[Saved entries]
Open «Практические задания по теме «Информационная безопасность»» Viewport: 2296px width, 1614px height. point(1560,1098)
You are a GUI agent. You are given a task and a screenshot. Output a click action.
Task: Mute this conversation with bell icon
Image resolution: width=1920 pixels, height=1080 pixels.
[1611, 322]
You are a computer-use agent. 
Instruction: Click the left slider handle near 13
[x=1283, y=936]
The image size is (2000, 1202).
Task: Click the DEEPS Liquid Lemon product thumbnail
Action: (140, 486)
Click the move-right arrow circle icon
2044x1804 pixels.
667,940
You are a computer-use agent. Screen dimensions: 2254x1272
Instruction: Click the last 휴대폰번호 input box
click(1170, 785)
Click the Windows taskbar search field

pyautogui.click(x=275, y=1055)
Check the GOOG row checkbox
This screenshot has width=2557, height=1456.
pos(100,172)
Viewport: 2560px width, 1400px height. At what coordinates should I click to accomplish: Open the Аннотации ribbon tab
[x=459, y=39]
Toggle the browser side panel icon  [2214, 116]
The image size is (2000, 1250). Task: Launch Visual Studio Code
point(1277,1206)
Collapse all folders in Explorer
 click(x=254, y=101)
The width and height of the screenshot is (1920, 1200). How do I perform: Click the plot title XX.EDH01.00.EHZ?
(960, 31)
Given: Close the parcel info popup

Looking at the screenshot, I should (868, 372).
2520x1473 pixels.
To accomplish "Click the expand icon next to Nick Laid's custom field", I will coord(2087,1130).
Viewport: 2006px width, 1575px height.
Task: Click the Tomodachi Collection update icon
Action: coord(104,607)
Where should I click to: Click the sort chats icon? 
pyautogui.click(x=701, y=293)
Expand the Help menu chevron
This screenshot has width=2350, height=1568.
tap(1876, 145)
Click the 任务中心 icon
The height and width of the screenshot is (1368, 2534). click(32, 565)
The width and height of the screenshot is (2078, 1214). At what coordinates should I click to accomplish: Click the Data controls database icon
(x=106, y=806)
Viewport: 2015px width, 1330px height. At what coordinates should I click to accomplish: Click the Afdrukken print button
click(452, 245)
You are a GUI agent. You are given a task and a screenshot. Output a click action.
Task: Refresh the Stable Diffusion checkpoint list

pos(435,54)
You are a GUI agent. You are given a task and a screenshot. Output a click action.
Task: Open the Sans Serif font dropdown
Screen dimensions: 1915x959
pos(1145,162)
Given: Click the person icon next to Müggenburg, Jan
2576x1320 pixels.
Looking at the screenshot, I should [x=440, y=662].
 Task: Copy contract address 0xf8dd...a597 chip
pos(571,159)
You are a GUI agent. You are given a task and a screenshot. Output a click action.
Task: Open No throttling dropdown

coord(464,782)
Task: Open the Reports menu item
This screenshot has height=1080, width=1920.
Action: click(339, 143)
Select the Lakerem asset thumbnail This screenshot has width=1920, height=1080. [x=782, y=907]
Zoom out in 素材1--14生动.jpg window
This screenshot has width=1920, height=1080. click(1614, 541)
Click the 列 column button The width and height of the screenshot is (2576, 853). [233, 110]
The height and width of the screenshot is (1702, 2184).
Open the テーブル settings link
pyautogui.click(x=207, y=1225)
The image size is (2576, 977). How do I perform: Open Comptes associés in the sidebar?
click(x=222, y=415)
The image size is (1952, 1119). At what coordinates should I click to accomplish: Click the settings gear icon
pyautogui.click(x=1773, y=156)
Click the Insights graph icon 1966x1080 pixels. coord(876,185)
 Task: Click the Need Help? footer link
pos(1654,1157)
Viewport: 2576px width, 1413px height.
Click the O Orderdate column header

### TRY IT
Your answer must be the lines above from the one containing "Toggle the browser" to the one containing "2520x1473 pixels.", both included, restated word for word.

### RESULT OF THE EXERCISE
Toggle the browser side panel icon  [2214, 116]
The image size is (2000, 1250). Task: Launch Visual Studio Code
point(1277,1206)
Collapse all folders in Explorer
 click(x=254, y=101)
The width and height of the screenshot is (1920, 1200). How do I perform: Click the plot title XX.EDH01.00.EHZ?
(960, 31)
Given: Close the parcel info popup

Looking at the screenshot, I should (868, 372).
2520x1473 pixels.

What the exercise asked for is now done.